John A. Selzer of Wright, Simmons & Selzer, Scottsbluff, for appellee.

KRIVOSHA, C.J., and BOSLAUGH, WHITE, HASTINGS, CAPORALE, SHANAHAN, and GRANT, JJ.

PER CURIAM.

Paul Bolzer appeals from a judgment entered by the district court for Scotts Bluff County, Nebraska, following a trial to a jury, finding Bolzer indebted to the appellee, First National Bank in Mitchell (First National), in the total sum of $143,838.69. The judgment was based upon a certain guaranty allegedly signed by Bolzer, in which he guaranteed to pay First National the indebtedness owed by his son, Orin Bolzer. Bolzer assigns several errors, including that the district court erred in granting First National "pre-judgment interest." He also claims that the district court erred in giving certain instructions and refusing to give certain instructions.

Though there are disputes regarding the facts, the record reasonably supports the conclusion that, sometime prior to December 1982 or January 1983, First National had made certain loans to Orin Bolzer. In December of 1982 or January 1983, First National determined that it could no longer continue to provide financing to the son without some further security. First National testified that it decided unless Paul Bolzer agreed to guarantee his son's loans, First National would not continue the son's line of credit. As a result of that request, First National maintains, Bolzer signed a guaranty on February 25, 1983. The guaranty, purportedly signed by Bolzer to First National, was offered in evidence and provided as follows:

GUARANTEE

TO: The First National Bank in Mitchell, Mitchell, Nebr.
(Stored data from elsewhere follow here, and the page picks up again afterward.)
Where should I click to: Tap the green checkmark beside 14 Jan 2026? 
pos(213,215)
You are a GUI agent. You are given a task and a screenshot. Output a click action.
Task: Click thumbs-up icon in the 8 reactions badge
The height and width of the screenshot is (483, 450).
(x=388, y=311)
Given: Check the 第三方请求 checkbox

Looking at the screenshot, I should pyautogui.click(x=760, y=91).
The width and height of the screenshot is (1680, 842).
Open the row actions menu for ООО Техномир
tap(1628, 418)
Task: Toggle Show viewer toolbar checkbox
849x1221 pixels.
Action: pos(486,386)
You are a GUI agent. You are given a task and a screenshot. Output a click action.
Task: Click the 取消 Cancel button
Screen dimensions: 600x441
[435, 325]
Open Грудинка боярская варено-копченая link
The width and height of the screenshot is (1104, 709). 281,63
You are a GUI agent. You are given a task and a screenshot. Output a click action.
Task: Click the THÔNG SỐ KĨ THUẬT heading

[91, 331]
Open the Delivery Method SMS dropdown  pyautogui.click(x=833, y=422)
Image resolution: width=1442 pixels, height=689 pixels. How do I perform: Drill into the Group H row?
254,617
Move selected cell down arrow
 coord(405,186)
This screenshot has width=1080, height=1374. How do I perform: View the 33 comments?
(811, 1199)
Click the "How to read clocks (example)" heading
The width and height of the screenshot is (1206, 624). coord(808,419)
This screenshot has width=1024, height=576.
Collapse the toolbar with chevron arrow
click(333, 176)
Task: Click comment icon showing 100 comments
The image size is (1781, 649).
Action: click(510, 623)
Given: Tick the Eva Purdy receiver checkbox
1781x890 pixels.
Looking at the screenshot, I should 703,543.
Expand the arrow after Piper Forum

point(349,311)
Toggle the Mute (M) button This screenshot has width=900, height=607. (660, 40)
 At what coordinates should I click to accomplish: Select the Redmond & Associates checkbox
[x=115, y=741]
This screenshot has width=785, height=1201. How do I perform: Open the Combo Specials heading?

We, the undersigned, being interested in the business success of Orin Bolzer (hereinafter referred to as the debtor), and desiring to assist said debtor in obtaining credit and money from you, hereby request and authorize you to extend or advance to the said debtor such credit accomodations [sic] and money as he may from time to time request or make application for, and in case you have heretofore purchased or discounted or may hereafter purchase or discount, for debtor any note or notes, or may hereafter advance to said debtor any money, or if said debtor be now or shall hereafter become indebted to you in any manner or upon any account; I do hereby promise and agree to pay the same and do hereby guarantee full payment to you at maturity of all such notes and of all sums of money now or hereafter due or owing by said debtor to you or any account or liability whatsoever, and I hereby consent to any extensions of time of payment or other accomodations [sic] you may make to said debtor.

We further agree that you may, without notice to us, pledge, sell, or assign any and all indebtedness covered by this guarantee.

The guaranty was allegedly signed by Paul Bolzer and witnessed by an officer of the bank on February 25, 1983.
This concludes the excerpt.